# Tchaikovski Violin Concerto Op.35 different performances/recordings.



## erki (Feb 17, 2020)

I started a quest to find the recording I like the most. I went through maybe 10 (with the help of youtube) and was quickly lost. Can you recommend the ones you think are the best?
My preliminary observations:
Sophie Mutter: very fine, but a bit too tender
Hilary Hahn: lovely, feminine, maybe too much flow
Michele Auclair: due to mono recording strong, present
Spivakov: I am not sure I like the reverb(of the room) otherwise I like the masculinity
Kyung Wha Chun: nice solid
Gidon Kremer ..................

Maybe it is silly to find one favourite anyway.


----------



## Joachim Raff (Jan 31, 2020)

Already a thread.
Some good stuff here

Recommend Me A Tchaikovsky Violin Concerto


----------



## erki (Feb 17, 2020)

Thank you! Somehow this forum search function did not bring it up.


----------



## Simplicissimus (Feb 3, 2020)

erki said:


> Thank you! Somehow this forum search function did not bring it up.


I learned from one of the experienced members that for this kind of thing it works best to use Google or some other global search engine as the forum search doesn't work well. So, for this topic, you could Google "Tchaikovsky violin concerto talkclassical" and find the thread that Joachim Raff cites. Hope this is helpful.


----------



## Brahmsianhorn (Feb 17, 2017)

Pride of place for me goes to both Huberman's

The live '46 is my favorite:










And also the studio '28:










A close second to Huberman would be the early Heifetz with Barbirolli:










In better sound, I would then recommend the 50s Oistrakh:










And then finally my modern digital choice, Vadim Repin:


----------



## mbhaub (Dec 2, 2016)

The first three are terrific...but: they also use the old Auer edition with numerous little cuts all over the finale. By the time Repin made his recording, most violinists had gone back to Tchaikovsky's version. Having grown up with Heifetz and Oistrakh and getting the Auer version in my head, it was tough at first to like the original. Any opinions?


----------



## wkasimer (Jun 5, 2017)

mbhaub said:


> The first three are terrific...but: they also use the old Auer edition with numerous little cuts all over the finale. By the time Repin made his recording, most violinists had gone back to Tchaikovsky's version. Having grown up with Heifetz and Oistrakh and getting the Auer version in my head, it was tough at first to like the original. Any opinions?


I prefer it without the Auer modifications, but that doesn't prevent me from enjoying the recordings that use Auer.

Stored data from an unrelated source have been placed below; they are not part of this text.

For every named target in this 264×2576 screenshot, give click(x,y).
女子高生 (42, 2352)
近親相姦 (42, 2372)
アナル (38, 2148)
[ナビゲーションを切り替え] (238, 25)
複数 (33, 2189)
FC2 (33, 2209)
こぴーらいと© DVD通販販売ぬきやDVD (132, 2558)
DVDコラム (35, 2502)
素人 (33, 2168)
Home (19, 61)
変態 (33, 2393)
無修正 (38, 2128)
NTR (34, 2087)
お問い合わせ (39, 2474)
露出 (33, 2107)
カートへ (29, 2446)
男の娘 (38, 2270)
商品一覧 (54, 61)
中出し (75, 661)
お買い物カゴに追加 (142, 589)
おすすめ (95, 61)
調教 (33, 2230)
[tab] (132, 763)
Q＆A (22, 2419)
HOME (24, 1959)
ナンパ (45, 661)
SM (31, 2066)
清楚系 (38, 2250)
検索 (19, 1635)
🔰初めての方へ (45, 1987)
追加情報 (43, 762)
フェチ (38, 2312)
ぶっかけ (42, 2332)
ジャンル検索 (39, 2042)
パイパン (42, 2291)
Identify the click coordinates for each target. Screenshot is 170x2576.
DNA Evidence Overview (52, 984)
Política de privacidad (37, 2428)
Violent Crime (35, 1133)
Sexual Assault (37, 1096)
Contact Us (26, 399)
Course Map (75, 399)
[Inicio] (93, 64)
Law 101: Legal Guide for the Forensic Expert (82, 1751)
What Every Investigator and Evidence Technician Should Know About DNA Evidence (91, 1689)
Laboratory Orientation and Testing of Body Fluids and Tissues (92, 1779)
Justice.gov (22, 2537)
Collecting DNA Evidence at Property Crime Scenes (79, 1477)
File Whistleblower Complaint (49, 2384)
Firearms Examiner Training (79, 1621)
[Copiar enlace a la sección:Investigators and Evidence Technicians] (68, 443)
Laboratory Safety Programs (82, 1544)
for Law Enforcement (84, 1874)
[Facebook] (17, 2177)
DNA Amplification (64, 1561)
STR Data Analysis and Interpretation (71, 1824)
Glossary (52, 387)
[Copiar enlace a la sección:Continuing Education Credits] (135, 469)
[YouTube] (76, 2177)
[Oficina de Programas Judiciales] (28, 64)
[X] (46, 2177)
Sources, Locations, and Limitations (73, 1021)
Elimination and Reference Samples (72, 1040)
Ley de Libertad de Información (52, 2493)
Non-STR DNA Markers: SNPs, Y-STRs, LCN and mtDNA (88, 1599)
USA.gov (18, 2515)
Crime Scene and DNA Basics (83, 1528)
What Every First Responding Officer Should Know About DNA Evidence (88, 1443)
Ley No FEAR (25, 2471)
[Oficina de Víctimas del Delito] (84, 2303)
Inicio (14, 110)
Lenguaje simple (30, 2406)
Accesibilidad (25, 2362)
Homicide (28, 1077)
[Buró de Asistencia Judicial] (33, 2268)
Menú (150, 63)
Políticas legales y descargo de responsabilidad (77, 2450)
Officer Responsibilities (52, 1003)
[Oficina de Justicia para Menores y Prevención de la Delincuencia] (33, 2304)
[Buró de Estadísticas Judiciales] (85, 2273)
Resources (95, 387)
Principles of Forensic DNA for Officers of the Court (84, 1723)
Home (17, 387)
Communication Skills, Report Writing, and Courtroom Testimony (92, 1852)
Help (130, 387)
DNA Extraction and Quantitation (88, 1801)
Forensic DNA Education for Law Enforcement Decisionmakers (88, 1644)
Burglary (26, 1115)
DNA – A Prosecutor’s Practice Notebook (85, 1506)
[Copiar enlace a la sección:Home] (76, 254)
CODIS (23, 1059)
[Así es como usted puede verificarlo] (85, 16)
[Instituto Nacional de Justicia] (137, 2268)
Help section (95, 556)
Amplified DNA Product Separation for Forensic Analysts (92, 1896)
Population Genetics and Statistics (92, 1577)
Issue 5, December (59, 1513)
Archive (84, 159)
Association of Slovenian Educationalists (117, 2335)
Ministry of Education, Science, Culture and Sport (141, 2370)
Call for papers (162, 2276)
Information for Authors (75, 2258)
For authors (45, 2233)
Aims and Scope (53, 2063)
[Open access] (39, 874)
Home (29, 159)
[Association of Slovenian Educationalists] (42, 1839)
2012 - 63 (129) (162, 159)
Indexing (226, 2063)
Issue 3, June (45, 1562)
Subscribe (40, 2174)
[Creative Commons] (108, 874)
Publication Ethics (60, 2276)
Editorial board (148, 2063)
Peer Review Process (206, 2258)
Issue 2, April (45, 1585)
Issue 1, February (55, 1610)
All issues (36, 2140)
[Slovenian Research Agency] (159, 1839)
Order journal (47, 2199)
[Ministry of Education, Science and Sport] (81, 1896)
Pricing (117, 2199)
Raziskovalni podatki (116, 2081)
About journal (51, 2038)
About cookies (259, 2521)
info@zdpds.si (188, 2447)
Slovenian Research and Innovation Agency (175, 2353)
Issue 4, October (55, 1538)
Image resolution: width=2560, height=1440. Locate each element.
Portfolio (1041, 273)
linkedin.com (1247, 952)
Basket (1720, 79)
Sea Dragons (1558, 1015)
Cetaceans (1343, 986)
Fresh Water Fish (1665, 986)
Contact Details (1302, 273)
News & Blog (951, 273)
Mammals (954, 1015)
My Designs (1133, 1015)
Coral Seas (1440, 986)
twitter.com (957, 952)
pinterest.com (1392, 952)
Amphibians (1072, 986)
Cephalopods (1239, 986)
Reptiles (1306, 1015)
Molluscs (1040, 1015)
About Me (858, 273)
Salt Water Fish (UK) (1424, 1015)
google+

For some reason, my favorite non-Auer versions are all by women violinists - Chung (with Dutoit; the earlier one with Previn is Auer), Mullova, and Julia Fischer. For the Auer modified version, Oistrakh, Kogan, or Milstein.


----------



## erki (Feb 17, 2020)

For me the cuts make sense. The whole piece feels more compact. Although it ends a bit too early in kind of unusual(to Tchaikovsky) way - that I felt when I listened it first.


----------



## Heck148 (Oct 27, 2016)

I've performed this concerto many times, I think most always with the cuts...might have been uncut versions, but I can't remember that far back!! lol!!...best times were with Joshua Bell and Nadia Salerno...(both with cuts, iirc).


----------



## DaveM (Jun 29, 2015)

From one of my favorite violinists these days:


----------



## mbhaub (Dec 2, 2016)

Heck148 said:


> I've performed this concerto many times, I think most always with the cuts...might have been uncut versions, but I can't remember that far back!! lol!!...best times were with Joshua Bell and Nadia Salerno...(both with cuts, iirc).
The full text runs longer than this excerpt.